> _What is needed_: Pictures are not part of the copy. Reproduce all the records exactly.

Collected data entries:
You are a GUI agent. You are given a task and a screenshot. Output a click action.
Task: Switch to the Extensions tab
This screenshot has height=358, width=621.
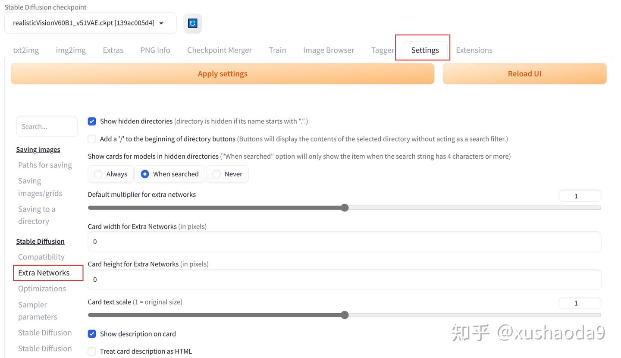(474, 50)
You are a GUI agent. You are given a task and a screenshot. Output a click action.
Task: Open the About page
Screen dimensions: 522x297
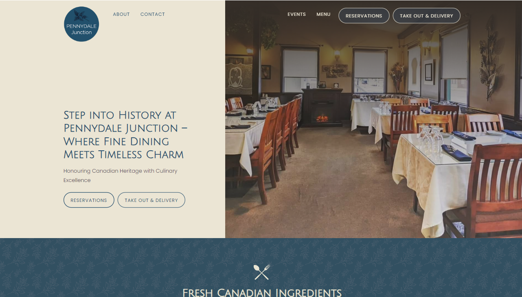pyautogui.click(x=121, y=14)
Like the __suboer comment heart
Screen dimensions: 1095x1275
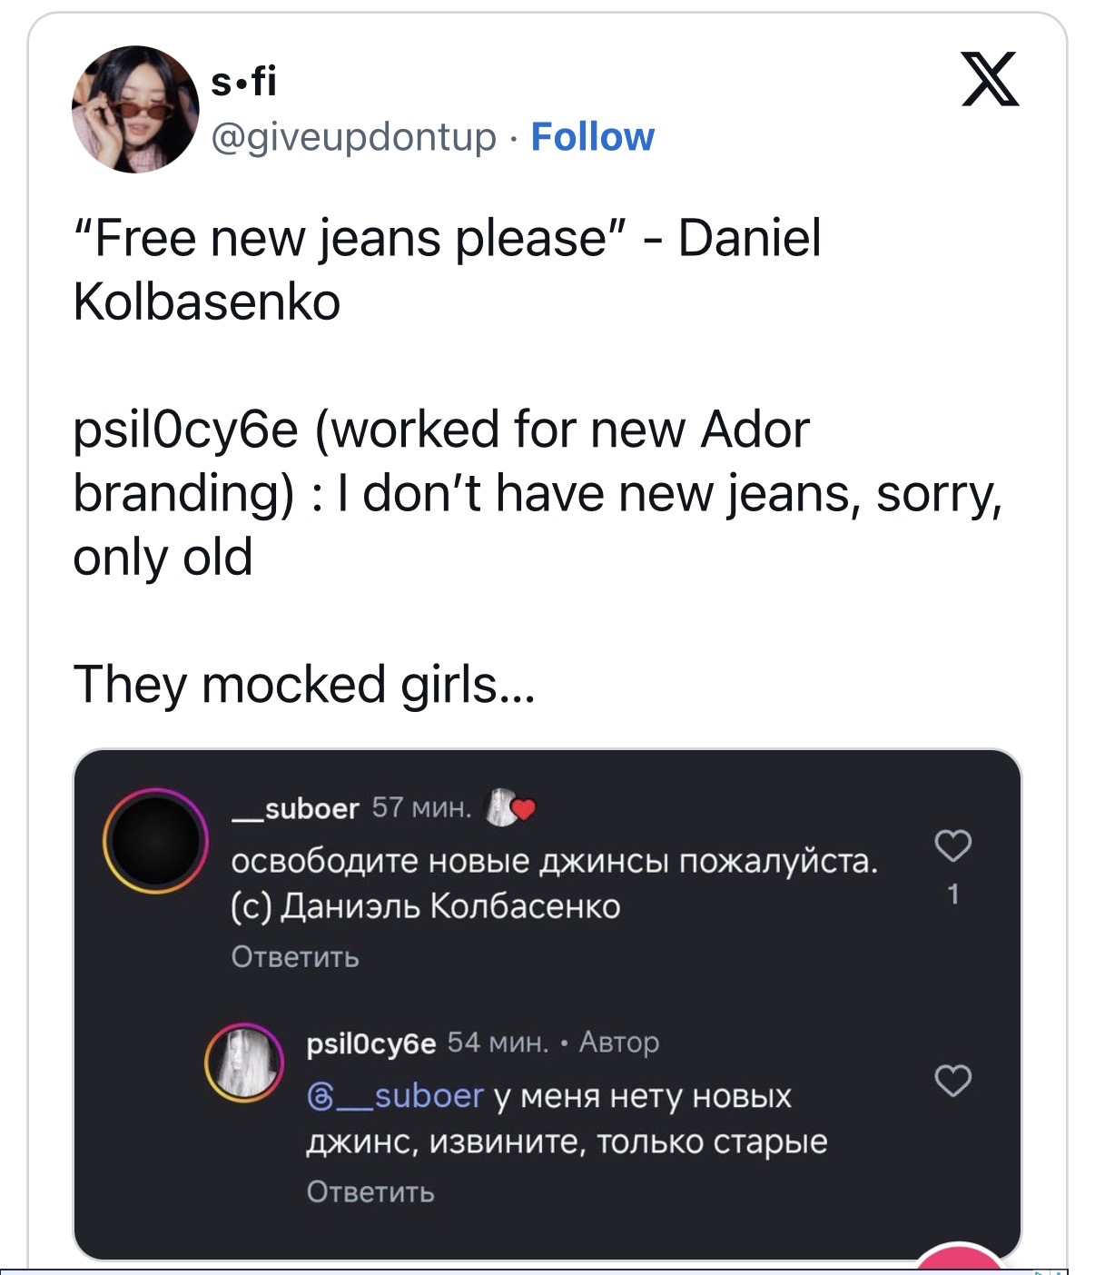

> _Output below_:
You are a GUI agent. You are given a task and a screenshot. Output a click action.
Task: Switch to the Extensions tab
This screenshot has height=358, width=621.
(474, 50)
You are a GUI agent. You are given a task and a screenshot. Output a click action.
Task: Open the About page
Screen dimensions: 522x297
pyautogui.click(x=121, y=14)
Like the __suboer comment heart
Screen dimensions: 1095x1275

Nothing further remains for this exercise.